#1 Posted on 15.2.06 1721.20 Reposted on: 15.2.13 1721.36
"When you have a partner for as long as Harry and I were partners, you really don't want to have someone attack him or say bad things about him," Stone said. "I feel such an indebtedness for what Harry did to make me the broadcaster that I became. It's only natural that when you respect your partner, you don't want to see anybody denigrate him in any way. In the end of the day, both of these guys got what they were looking for. They both made the Hall of Fame. Harry is loved in Chicago and world-wide and Milo is loved in Houston."
#2 Posted on 15.2.06 2019.06 Reposted on: 15.2.13 2020.00
I really wish I understood why Milo needed to say the things he said about Harry. I believe everything he said to be true, as I've heard those stories about Harry already. But he's dead and gone, let him be. Better to stay bitter and be quiet about it than to open your mouth and let everyone know you're not big enough to get over it.
#3 Posted on 15.2.06 2347.56 Reposted on: 15.2.13 2349.49
Notice how Stone doesn't directly refute what Hamilton was saying about Harry Caray, which is the diplomatic way to say that maybe Harry wasn't the best person in the world, but I'm not going to trash him in public.
The likely reasons for Caray taking Milo's spot in the WGN-TV booth had to do with the timing that left Harry's contract with the White Sox up, combined with the retirement of Jack Brickhouse, and WGN gearing up to compete with WTBS as a national "superstation" in the infancy of cable television. Milo had been around (I believe) a year in what was to be a transition/passing the torch from Brickhouse, but was nowhere near as popular in Chicago as Harry was at the time he became a free agent broadcaster.
Sour grapes that things didn't work out as Milo planned, but I never thought he was anything special. Capable to be sure, but my memories of Hamilton are about like those of Skip Caray - pleasant enough, nothing so bad I want to turn it off, but nothing I'd go out of my way to tune in.
Why these comments made it into his book, I'm guessing (hoping?) that it was as much an overzealous editor wanting something that would get some buzz, than it is Milo being a small, petty old man with a grudge. Incidentally, I've heard that Jack Brickhouse was just as big of a sonofabitch in real life than Hamilton makes out Harry to be. Only I guess Brick didn't screw Milo out of a job. Me? I never met any of them, so I don't much care.

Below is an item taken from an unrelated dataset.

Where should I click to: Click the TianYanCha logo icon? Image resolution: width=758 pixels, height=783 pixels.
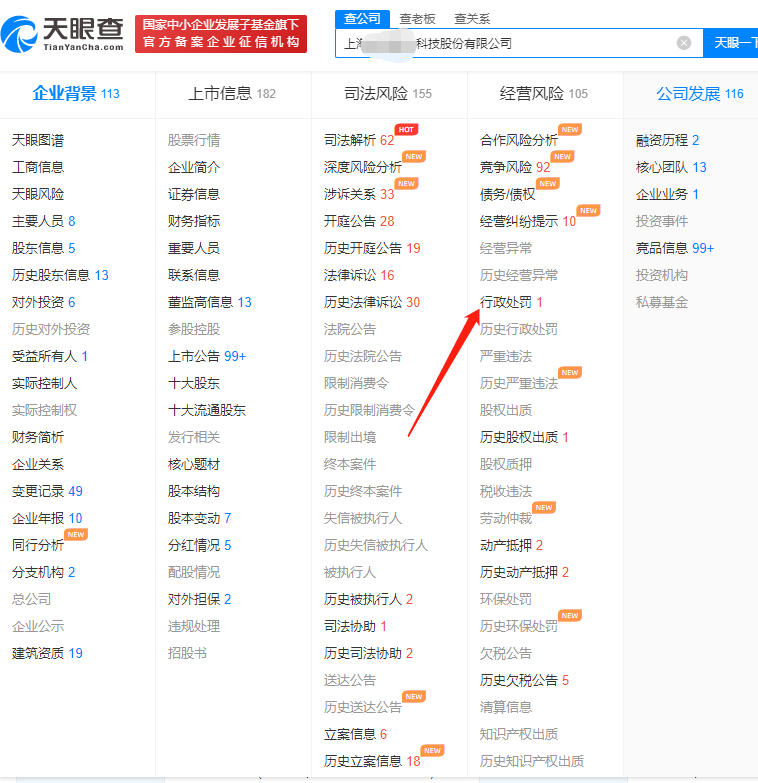pos(22,35)
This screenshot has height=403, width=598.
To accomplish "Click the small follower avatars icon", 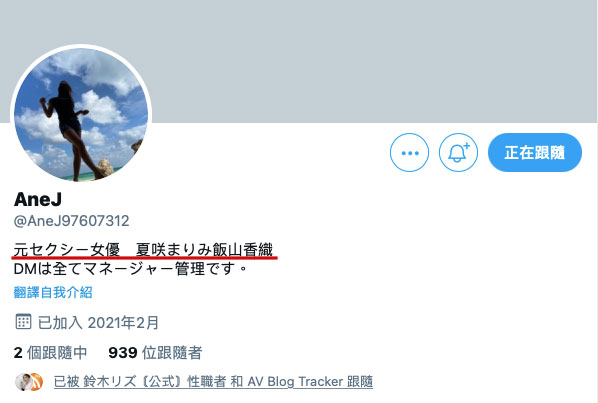I will (29, 382).
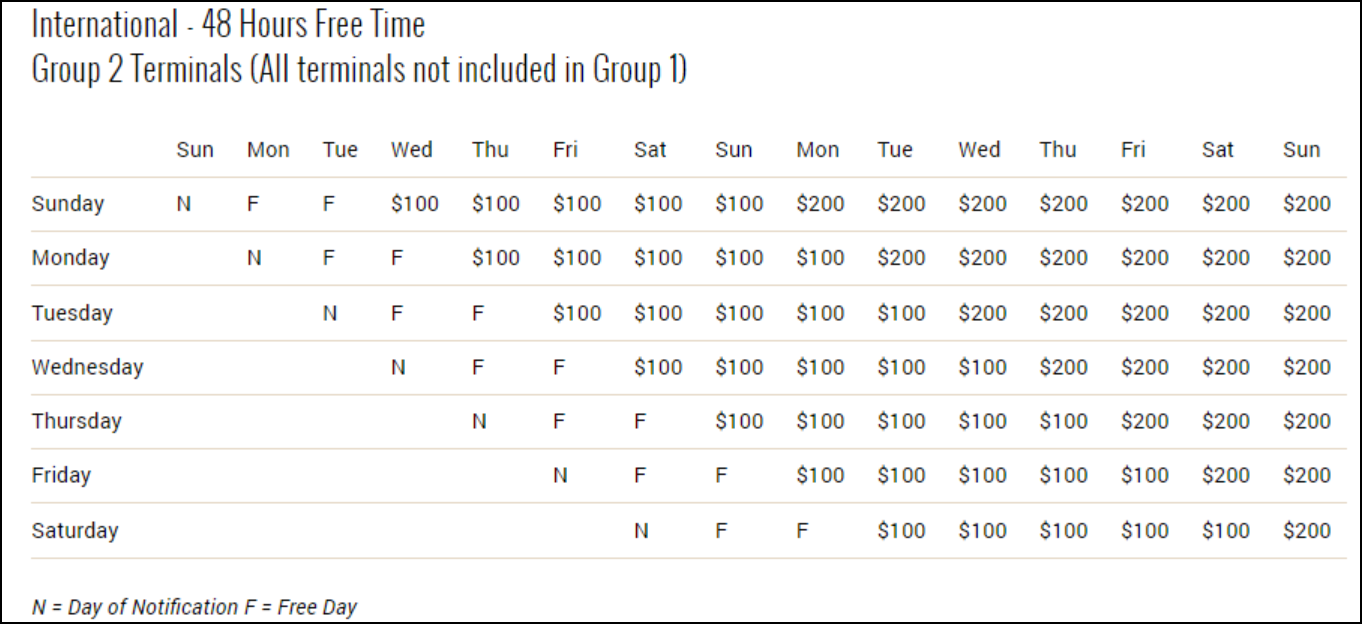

Harry deserves the Frick award, as do Brickhouse, Barber, Mel Allen, Harwell, Jack Buck, Kalas, Uecker, Scully, and others. (I trust that Stone himself just isn't eligible for this yet?) What Hamilton did to deserve it other than call Aaron's 715th homer, and manage to breathe into a microphone for 50 years I couldn't tell you. But then again there are a few players in the Hall that made it only by lasting long enough to get that 3,000th hit, 500th HR, or 300th win.
(And Milo Hamilton criticizing Harry Caray is like Michael Cole criticizing Joey Styles.)
#4 Posted on 16.2.06 0259.20 Reposted on: 16.2.13 0259.47
Originally posted by Sec19Row53I really wish I understood why Milo needed to say the things he said about Harry.
This answer is simple: To sell books.
Would Hamilton's book have gotten any publicity without this attack on Caray? Of course not. This is Hamilton's last grab at the spotlight, at money, so he is swinging for the fences, and he has to latch onto the biggest story he conceivably could, and that is to bash a beloved announcer that has passed on.
I hope Milo enjoys this week of publicity, because I suspect a lot of people within the one fraternity he did belong to, the baseball fraternity, won't nearly have as much time for him after this. And Milo's publicity is "cheap heat," and will dissipate after the Sunday sports columns come out.
#5 Posted on 16.2.06 0943.06 Reposted on: 16.2.13 0943.32
I just find it funny that people are shocked and appalled at stories of Harry Caray being a not nice guy. I know for the world at large the remembrance is of him being this doddering old guy with huge glasses telling Stoney that Dawson backwards is Noswad. But Caray and Jimmy Piersall when they announced for the Sox were one of the most incisive and brutally honest announce teams ever assembled. Harry would rip anything that caught his eye. A few years ago I was watching a game on ESPN classic with the White Sox vs. Red Sox and Caray/Piersall on commentary. It was at Fenway and at one point the camera was doing a crowd shot and fell upon a rather large unattractive woman. Harry immediately says "Hey look! Miss Boston was able to make the game today!" and he and Piersall spent the next 2 minutes ripping on her and the female populace of Boston in general.
For me Milo Hamilton telling stories about Harry being a prick is about as surprising as the news that wrestling matches have predetermined finishes.